Purpose of review: Many situations cause muscle atrophy. When severe, muscle atrophy is associated with an increase in morbidity and mortality. This loss of muscle mass is thought to be due to an imbalance between catabolic and anabolic pathways, resulting in an increase of muscle protein proteolysis and in a decrease in protein synthesis. Changes in muscle levels of muscle growth factors are thought to play a major role in this imbalance. Despite recent better understanding of the metabolic and molecular derangements leading to muscle wasting, therapy of muscle atrophy still has a poor success rate.
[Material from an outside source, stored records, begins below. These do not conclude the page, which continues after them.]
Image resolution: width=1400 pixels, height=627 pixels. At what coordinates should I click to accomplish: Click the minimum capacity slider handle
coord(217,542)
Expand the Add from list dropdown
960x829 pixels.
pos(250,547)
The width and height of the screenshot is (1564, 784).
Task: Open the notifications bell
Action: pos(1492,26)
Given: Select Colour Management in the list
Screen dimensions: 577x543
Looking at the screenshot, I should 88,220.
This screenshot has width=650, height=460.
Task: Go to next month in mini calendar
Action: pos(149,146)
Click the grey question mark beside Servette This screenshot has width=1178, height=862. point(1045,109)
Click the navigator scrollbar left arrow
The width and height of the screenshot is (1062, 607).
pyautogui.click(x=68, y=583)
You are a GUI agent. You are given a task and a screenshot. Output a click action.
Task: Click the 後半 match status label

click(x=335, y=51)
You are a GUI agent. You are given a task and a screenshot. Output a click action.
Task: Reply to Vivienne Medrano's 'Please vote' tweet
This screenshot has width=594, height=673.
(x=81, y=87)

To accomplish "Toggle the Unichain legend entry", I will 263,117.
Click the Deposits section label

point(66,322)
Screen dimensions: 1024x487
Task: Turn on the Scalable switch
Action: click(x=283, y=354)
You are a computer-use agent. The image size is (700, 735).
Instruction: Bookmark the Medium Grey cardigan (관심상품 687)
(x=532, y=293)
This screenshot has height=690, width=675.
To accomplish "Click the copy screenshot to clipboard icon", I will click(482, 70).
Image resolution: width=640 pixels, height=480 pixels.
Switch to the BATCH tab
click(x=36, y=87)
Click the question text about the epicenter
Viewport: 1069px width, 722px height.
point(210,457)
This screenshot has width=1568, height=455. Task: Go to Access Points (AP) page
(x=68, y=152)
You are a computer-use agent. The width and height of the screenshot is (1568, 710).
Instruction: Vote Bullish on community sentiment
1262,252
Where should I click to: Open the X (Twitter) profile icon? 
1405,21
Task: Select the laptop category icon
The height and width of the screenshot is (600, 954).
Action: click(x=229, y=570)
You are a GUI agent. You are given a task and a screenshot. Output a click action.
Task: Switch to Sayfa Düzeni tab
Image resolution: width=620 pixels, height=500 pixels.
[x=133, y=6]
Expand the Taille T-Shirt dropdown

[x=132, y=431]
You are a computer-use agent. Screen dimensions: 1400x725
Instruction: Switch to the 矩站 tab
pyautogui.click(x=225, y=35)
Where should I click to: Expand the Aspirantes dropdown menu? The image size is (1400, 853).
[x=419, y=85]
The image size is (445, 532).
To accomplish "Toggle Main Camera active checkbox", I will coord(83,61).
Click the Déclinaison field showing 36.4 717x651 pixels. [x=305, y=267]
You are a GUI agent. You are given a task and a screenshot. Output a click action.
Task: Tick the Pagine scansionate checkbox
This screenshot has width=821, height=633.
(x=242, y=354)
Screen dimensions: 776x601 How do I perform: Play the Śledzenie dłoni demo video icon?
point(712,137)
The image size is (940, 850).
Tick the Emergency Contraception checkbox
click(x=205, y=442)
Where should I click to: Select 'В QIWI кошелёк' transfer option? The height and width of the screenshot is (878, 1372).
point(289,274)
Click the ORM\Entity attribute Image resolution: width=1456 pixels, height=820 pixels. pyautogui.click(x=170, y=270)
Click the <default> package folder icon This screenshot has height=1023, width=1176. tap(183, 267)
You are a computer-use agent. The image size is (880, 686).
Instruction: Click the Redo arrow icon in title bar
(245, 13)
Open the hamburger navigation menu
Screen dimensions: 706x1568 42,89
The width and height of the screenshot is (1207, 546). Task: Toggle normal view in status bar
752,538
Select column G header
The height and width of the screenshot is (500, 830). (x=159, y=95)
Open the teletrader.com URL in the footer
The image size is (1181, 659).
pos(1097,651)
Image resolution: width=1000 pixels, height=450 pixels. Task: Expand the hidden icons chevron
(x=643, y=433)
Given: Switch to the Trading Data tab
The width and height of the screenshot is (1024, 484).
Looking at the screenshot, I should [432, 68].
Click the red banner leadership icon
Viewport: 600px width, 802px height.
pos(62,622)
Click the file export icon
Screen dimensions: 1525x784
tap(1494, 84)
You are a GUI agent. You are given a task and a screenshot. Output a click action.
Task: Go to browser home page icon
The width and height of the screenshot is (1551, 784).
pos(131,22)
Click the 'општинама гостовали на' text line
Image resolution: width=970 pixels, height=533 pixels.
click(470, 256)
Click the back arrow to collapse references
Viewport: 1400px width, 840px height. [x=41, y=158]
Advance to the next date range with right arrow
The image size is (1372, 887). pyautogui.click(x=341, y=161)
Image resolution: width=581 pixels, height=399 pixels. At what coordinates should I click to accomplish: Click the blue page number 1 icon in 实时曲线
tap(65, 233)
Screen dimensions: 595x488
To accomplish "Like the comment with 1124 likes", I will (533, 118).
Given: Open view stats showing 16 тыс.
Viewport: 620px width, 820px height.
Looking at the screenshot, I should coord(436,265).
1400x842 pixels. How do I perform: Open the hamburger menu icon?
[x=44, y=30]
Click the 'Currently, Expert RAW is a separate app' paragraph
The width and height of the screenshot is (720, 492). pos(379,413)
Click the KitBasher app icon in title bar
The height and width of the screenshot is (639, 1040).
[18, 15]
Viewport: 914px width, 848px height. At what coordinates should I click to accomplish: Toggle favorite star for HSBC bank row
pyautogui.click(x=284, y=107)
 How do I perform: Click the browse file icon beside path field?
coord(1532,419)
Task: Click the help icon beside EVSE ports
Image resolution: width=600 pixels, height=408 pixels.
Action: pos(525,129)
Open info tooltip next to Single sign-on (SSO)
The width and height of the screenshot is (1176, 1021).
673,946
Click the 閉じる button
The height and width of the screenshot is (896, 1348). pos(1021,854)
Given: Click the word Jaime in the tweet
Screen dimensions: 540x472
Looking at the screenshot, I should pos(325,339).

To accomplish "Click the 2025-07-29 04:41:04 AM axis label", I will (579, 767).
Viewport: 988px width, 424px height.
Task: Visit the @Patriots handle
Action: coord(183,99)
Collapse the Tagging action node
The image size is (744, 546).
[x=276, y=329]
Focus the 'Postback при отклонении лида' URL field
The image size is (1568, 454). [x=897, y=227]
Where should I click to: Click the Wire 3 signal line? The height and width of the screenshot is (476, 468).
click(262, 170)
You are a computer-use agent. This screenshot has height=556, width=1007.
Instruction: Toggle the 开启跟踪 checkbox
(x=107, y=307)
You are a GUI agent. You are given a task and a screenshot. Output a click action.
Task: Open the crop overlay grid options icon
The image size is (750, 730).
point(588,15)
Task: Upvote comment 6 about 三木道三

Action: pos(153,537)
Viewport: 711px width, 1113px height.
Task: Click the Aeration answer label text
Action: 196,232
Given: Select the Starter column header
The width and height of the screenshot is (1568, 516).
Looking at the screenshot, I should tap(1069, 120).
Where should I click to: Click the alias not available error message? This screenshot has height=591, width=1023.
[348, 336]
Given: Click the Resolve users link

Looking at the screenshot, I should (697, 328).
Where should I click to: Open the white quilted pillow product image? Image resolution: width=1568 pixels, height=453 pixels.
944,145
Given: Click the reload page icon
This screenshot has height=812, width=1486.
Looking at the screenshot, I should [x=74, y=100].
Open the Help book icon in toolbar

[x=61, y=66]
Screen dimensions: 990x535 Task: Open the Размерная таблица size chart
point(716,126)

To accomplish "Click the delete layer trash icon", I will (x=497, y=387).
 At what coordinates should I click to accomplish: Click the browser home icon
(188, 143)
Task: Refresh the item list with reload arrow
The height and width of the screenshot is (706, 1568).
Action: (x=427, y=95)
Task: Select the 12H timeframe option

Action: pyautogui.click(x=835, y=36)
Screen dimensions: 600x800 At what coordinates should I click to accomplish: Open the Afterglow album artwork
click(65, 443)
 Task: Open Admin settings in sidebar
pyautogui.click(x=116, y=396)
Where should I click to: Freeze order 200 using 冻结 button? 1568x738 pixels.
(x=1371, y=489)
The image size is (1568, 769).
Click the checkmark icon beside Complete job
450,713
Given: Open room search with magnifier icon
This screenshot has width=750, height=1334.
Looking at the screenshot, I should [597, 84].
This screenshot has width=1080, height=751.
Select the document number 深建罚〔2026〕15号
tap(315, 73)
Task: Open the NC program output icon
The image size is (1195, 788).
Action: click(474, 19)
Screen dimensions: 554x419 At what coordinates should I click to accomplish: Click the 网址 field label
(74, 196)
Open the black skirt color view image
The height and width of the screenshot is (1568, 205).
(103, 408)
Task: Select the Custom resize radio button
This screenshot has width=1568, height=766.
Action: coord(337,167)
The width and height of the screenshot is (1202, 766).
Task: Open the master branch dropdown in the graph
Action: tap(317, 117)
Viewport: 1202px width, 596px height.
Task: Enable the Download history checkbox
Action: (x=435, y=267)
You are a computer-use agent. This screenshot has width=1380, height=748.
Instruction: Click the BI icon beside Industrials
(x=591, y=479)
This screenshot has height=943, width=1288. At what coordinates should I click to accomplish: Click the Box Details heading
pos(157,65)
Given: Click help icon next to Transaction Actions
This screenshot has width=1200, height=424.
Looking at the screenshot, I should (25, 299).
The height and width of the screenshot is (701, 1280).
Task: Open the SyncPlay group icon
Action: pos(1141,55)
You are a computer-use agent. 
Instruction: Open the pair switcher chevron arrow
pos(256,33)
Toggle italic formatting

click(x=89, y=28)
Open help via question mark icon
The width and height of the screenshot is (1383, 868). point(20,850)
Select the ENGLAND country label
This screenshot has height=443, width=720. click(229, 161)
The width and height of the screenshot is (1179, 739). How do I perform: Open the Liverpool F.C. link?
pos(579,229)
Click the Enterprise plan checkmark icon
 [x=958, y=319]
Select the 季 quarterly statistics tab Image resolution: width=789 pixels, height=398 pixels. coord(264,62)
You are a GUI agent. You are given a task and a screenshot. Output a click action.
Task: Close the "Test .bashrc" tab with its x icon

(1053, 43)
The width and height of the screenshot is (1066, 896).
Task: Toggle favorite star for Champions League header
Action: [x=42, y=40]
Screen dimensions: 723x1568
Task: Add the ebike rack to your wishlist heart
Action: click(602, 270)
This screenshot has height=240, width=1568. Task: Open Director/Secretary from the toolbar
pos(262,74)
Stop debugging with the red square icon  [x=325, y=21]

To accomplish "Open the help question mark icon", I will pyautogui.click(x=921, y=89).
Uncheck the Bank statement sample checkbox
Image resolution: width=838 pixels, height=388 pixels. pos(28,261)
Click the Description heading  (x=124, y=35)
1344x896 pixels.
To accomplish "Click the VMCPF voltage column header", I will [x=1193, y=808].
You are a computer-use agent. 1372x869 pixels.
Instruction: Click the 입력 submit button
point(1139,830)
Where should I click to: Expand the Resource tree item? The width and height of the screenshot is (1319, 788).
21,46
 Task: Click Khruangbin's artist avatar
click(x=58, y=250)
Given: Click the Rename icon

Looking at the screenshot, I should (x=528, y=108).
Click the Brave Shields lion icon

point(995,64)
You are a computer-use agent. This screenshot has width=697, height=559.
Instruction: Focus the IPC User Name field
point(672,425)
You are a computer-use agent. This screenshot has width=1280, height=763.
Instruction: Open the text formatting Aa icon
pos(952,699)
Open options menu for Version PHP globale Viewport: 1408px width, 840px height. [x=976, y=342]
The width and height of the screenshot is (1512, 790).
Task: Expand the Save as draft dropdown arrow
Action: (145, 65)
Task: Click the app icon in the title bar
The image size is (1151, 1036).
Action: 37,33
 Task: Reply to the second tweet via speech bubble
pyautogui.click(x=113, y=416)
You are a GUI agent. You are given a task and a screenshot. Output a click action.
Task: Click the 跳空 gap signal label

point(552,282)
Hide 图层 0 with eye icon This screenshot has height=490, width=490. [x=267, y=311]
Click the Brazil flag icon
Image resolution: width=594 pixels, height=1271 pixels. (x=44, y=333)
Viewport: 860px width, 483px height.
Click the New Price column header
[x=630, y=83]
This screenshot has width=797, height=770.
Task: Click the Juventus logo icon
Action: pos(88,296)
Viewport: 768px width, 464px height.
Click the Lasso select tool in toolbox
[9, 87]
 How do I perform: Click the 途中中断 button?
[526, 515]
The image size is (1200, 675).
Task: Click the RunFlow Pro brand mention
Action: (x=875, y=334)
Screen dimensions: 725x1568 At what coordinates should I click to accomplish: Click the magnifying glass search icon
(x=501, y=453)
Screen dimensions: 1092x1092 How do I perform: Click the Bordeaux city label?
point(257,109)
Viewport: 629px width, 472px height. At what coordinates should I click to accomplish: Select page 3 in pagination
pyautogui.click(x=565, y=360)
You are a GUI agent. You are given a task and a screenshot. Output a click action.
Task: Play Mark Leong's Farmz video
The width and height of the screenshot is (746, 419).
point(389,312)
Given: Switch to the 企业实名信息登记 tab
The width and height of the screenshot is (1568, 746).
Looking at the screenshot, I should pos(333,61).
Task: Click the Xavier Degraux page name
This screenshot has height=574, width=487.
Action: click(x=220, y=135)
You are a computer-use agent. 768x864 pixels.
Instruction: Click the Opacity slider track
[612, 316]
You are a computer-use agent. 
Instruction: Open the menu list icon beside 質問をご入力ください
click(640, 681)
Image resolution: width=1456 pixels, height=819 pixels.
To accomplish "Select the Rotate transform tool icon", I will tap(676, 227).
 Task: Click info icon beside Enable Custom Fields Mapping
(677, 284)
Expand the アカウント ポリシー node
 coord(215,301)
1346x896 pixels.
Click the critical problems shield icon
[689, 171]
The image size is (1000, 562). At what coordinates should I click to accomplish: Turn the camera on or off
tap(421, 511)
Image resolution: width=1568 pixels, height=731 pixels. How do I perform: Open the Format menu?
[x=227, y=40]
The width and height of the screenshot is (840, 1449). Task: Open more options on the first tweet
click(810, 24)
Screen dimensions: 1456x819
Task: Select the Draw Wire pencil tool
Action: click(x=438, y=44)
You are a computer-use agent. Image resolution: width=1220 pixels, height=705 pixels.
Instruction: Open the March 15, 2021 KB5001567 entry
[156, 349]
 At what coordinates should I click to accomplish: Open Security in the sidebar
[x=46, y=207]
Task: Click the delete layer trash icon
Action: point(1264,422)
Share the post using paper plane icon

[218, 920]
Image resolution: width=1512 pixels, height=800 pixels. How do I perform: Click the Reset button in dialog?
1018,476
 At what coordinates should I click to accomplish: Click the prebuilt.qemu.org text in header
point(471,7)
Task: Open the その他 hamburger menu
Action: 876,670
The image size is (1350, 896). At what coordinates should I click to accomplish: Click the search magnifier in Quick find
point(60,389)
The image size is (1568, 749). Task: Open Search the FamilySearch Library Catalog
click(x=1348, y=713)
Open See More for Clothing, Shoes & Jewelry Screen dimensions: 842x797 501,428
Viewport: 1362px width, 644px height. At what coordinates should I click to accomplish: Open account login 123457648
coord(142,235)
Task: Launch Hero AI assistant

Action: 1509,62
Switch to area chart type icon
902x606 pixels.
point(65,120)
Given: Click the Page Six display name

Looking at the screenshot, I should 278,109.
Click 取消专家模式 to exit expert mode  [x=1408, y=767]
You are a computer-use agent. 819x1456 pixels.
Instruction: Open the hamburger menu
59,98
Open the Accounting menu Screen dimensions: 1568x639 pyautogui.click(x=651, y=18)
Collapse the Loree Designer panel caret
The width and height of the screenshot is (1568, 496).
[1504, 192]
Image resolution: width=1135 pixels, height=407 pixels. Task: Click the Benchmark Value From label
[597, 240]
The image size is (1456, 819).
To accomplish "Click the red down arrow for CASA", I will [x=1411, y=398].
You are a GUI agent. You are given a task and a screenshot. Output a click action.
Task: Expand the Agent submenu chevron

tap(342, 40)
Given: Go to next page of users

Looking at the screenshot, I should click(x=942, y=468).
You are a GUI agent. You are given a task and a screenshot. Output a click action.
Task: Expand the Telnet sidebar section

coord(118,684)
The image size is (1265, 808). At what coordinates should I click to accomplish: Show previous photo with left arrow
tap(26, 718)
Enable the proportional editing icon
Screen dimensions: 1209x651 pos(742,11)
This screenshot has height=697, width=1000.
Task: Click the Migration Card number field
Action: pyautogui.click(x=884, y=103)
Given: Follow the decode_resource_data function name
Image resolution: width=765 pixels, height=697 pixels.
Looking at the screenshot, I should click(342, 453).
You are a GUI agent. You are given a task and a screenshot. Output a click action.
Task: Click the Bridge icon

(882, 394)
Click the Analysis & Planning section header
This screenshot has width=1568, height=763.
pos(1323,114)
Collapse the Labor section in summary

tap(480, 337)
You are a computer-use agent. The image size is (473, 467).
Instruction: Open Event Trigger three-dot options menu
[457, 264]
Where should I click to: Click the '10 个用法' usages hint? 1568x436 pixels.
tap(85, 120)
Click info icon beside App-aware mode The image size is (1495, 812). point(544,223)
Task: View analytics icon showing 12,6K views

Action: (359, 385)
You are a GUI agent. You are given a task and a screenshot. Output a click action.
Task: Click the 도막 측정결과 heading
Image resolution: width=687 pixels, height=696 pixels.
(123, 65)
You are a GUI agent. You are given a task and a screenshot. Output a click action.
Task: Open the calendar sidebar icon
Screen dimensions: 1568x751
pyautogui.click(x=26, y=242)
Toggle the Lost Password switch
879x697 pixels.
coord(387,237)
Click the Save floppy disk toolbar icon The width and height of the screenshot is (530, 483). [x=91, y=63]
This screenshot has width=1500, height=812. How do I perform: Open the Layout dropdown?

Recent findings: The recent demonstration that changes in local growth factors, such as insulin-like growth factor-I and myostatin, occur during muscle atrophy has stimulated research interest to prevent muscle mass loss by delivering these growth factors or their inhibitors into the muscle. During the last few years, several advances in the field of muscle gene transfer, using electroporation or recombinant adeno-associated viral vectors, have opened novel therapeutic ways to deliver growth factors able to counteract the loss of muscle mass.
Summary: Preventing decrease of insulin-like growth factor-I muscle, or inhibiting myostatin action by local genes over-expression, may provide a clinically relevant avenue for the preservation, attenuation or reversal of disease-related muscle loss.